-- FRAGMENTO CITADO --
Las matemáticas son una materia apasionante. Es verdad que explican el mundo, pero la estadística de las notas de corte nos devuelve la imagen de una sociedad en la que, a pesar de que no hemos perdido la capacidad de defender nuestras ideas, posiblemente cada vez nos preocupa menos cómo las argumentamos y cuál es la base que las sustenta y nos protege de la falacia, la nuestra y la ajena. Pero el cerebro es más que aritmética; está diseñado para razonar y procesar las emociones para que creen memoria y forgen la personalidad de cada uno. Las humanidades han investigado durante siglos ese aspecto, y han contribuido a desplegar la capacidad analítica de las personas, pero hoy, sorprendentemente, su atractivo parece haberse desinflado. ¿Por qué?

Supongamos que debe tomar una decisión que afecta a otras personas y tiene varias opciones a escoger. ¿En qué basaría su respuesta? ¿En un cálculo de posibilidades numéricas o en las implicaciones éticas de su elección? Esa disyuntiva es, sin ir más lejos, frecuente en política, donde muchas veces falla la cultura humanística. Las ciencias plantean miles de interrogantes (los dilemas) que deben ser analizados desde una perspectiva filosófica. Nuestra lengua, el principal vehículo de comunicación social, es un organismo vivo que evoluciona y conocer el origen (la etimología) de las palabras evita que seamos imprecisos a la hora de expresarnos. La historia es un fenómeno que nos explica por qué nos organizamos de un modo concreto, cómo son posibles otras formas de convivencia y qué consecuencias acarrean. La experiencia siempre ha sido vehículo de aprendizaje, pero el peligro en la formación académica es tender a las restricciones, a suprimir de ese bagaje todo lo que se considera superfluo para la técnica.

-- EJERCICIOS PROPUESTOS --
a: Enumera todas las oraciones interrogativas que aparecen en el fragmento sobre las humanidades.
b: Reescribe el tramo de las entradas que empieza en la línea que contiene "Task: Click the ATLAS legend entry" y llega hasta el final de las entradas. Sustituye "legend" por "caption" y deja todo lo demás intacto.

[Listado de datos]
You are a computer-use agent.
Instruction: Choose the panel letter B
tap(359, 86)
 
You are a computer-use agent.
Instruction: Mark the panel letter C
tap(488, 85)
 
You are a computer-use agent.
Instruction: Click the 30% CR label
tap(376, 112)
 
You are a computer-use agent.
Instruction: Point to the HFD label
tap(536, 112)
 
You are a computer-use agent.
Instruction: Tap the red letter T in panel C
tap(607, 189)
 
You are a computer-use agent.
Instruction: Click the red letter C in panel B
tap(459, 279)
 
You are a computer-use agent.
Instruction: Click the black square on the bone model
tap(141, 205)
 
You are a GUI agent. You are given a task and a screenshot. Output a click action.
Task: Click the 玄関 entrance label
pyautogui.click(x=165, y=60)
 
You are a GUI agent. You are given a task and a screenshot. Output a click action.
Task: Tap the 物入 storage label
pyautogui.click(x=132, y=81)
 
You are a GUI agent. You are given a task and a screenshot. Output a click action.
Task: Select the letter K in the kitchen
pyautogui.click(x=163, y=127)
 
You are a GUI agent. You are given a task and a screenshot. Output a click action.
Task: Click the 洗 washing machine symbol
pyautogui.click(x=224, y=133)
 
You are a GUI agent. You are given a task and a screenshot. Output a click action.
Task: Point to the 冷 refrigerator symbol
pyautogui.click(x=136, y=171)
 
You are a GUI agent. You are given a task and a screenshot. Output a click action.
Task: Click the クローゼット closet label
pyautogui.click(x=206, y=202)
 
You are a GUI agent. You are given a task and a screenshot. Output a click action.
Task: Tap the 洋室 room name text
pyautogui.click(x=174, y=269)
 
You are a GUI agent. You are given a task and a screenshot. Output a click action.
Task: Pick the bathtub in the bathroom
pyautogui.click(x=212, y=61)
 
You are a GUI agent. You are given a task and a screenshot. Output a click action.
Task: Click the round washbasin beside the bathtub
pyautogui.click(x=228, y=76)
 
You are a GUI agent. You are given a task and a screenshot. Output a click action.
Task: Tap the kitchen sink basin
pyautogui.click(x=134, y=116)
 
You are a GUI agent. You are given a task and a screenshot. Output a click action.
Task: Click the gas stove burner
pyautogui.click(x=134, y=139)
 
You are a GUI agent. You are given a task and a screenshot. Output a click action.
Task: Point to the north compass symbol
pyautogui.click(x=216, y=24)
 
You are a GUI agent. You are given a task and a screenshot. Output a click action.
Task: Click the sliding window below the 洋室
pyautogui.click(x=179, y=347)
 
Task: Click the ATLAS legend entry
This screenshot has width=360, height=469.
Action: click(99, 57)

-- SOLUCIONES --
a:
- ¿Por qué?
- ¿En qué basaría su respuesta?
- ¿En un cálculo de posibilidades numéricas o en las implicaciones éticas de su elección?

b:
Task: Click the ATLAS caption entry
This screenshot has width=360, height=469.
Action: click(99, 57)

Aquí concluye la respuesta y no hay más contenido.